This starts the Vite dev server on `localhost:1420` and opens the Tauri window with hot module replacement on the frontend and auto-rebuild on Rust changes.

---

## Available Scripts

| Command | Description |

|---|---|

| `pnpm tauri dev` | Start the full app in development mode |

| `pnpm tauri build` | Build a production-ready native binary |

| `pnpm test` | Run all tests (Rust + frontend) |

| `pnpm test:frontend` | Run Vitest tests only |

| `pnpm test:rust` | Run Rust tests only |

| `pnpm check` | Full quality check (typecheck + lint + format + tests) |

| `pnpm typecheck` | TypeScript type check |

| `pnpm lint` | Oxlint |

| `pnpm lint:fix` | Oxlint with auto-fix |

| `pnpm lint:rust` | Cargo clippy |

| `pnpm format` | Oxfmt (frontend TS/TSX/CSS) |

---

## Repo Configuration

Create a `.signalpr.yml` at the root of any repository to customize review behavior for that project:

```yaml

version: 1

agents:

  security: true

  architecture: true

  performance: true

  nitpick: false           # Off by default — too noisy

cleaner:

  similarity_threshold: 0.85

  drop_nitpicks: true

  max_surface_findings: 8  # Cap how many findings reach the workspace

submission:

  require_human_approval: true

```

Configuration precedence: **repo config > user config > defaults**

---

## Architecture Notes

**IPC boundary** — The frontend never calls `invoke()` directly. All Tauri commands are wrapped in typed functions in [src/lib/ipc.ts](src/lib/ipc.ts). Backend events (`review_progress`, `codex_lane_delta`, `codex_approval_requested`) are emitted to the frontend for real-time progress updates.

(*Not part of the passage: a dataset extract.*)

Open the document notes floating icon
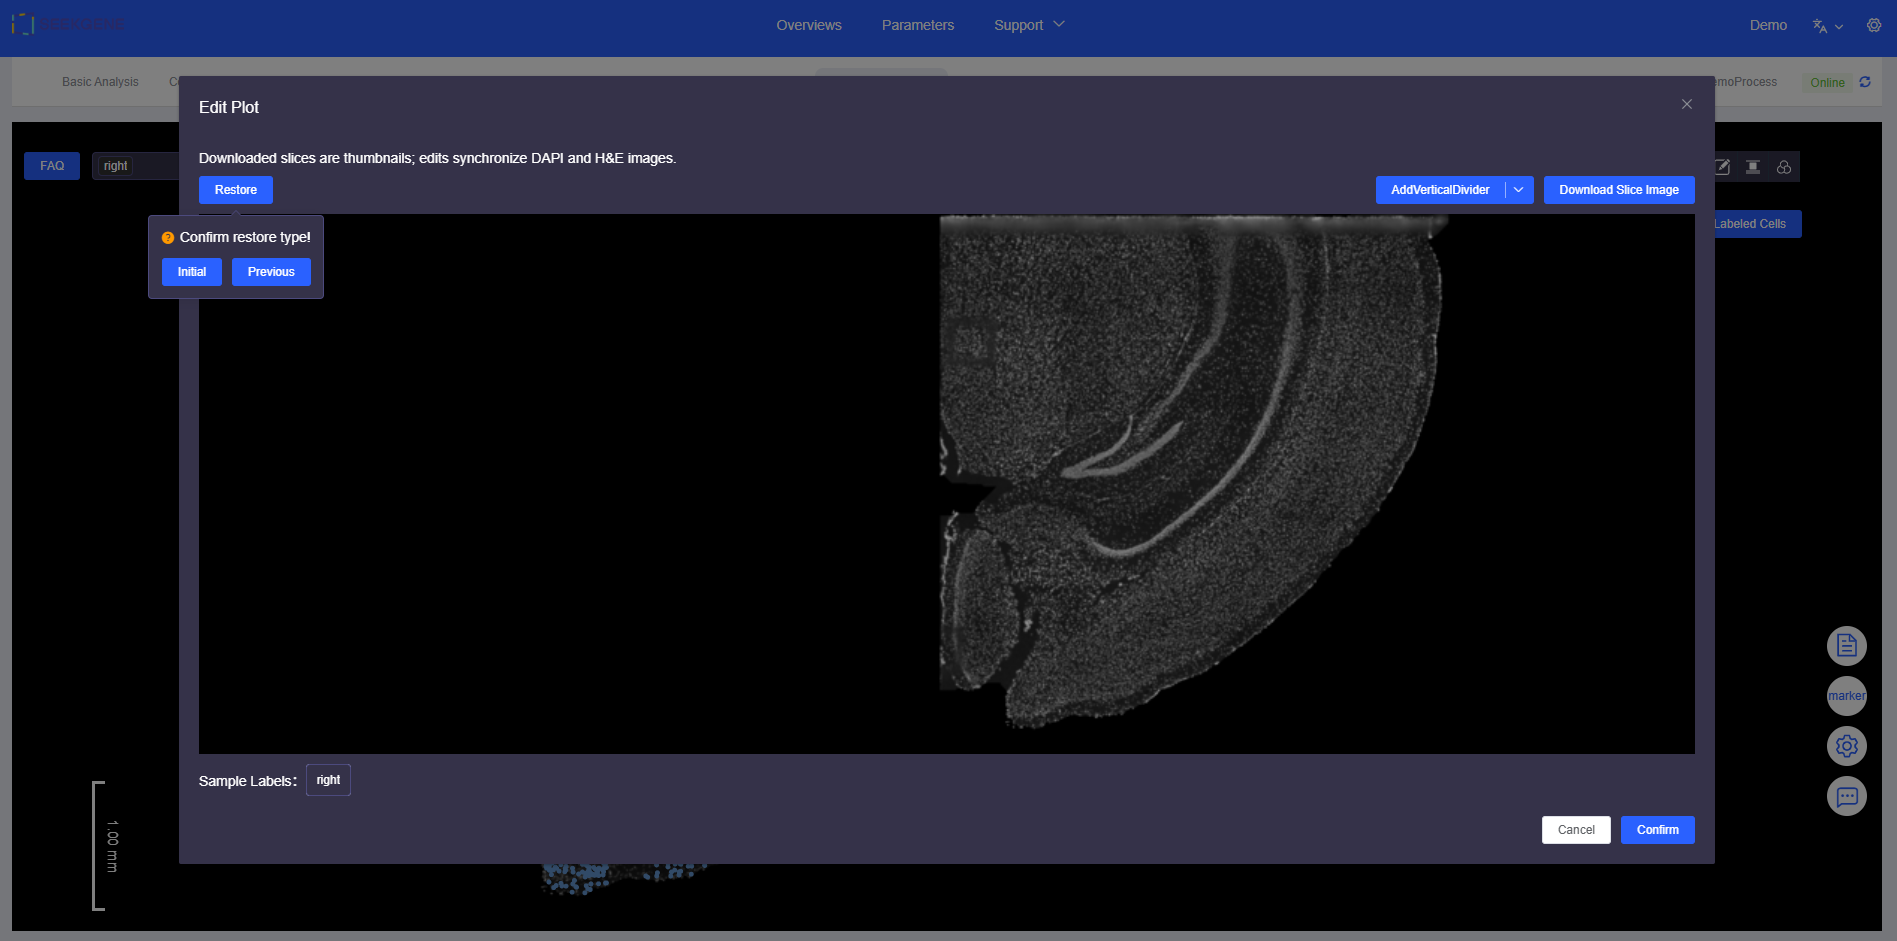tap(1846, 646)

**Provider adapter pattern** — Every review provider implements the `ReviewProvider` trait in [src-tauri/src/providers/traits.rs](src-tauri/src/providers/traits.rs). Adding a new provider means implementing that trait — the orchestration engine does not need to change.

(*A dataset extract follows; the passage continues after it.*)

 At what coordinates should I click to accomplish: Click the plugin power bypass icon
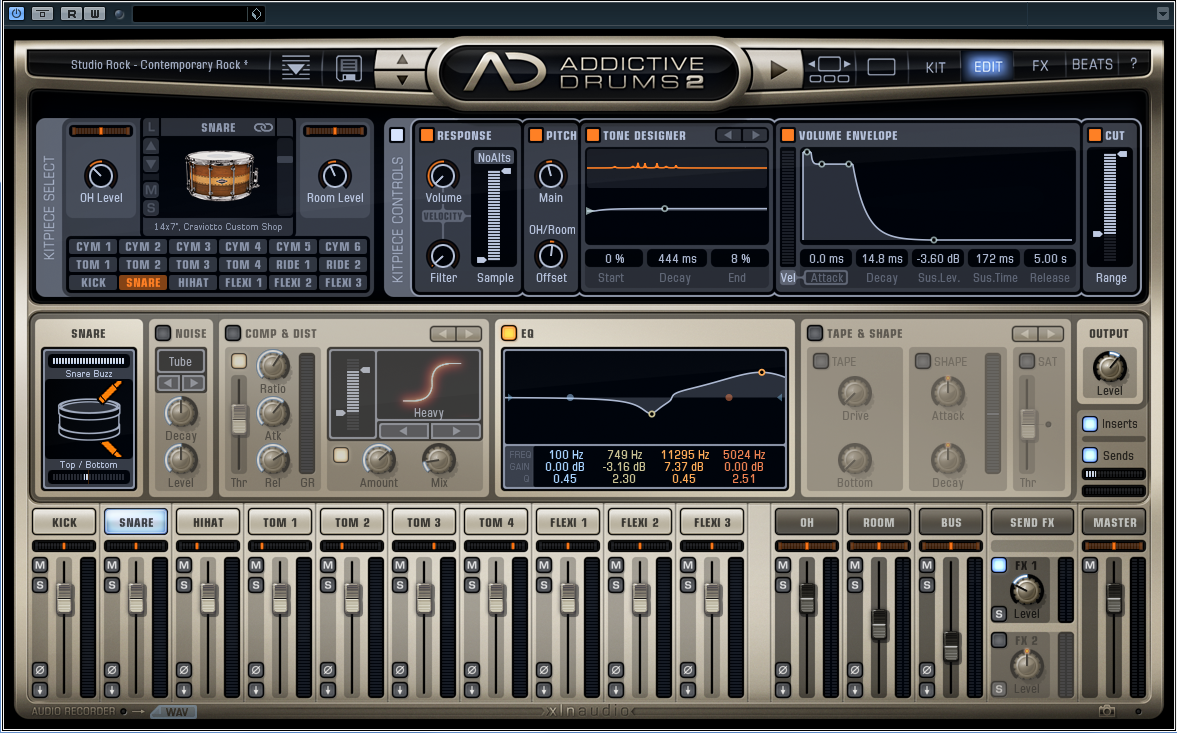coord(16,14)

**Review run state machine** — A `ReviewRun` moves through: `Created → RunningAgents → Cleaning → ReadyForReview → Submitting → Submitted` (with `Failed` as a terminal error state from any stage). This makes recovery from restarts deterministic.

**Credential storage** — Secrets are stored in the OS keychain via `keyring`. Nothing sensitive is written to SQLite or log files.

---

## Contributing

1. Fork the repo and create a branch from `main`.

2. Run `pnpm check` before opening a PR — this runs the full quality gate (typecheck, lint, format, tests).

3. Keep frontend and backend concerns cleanly separated: React components talk to the backend exclusively through [src/lib/ipc.ts](src/lib/ipc.ts).

4. New AI providers belong in `src-tauri/src/providers/` and must implement the `ReviewProvider` trait.

5. New cleaner stages belong in `src-tauri/src/cleaner/` and should be independently testable with unit tests.

6. The cleaner pipeline and orchestration engine have in-memory SQLite test fixtures — add tests there rather than mocking at the integration layer.

7. Open an issue first for large changes so the direction can be agreed on before implementation.

---

## License

MIT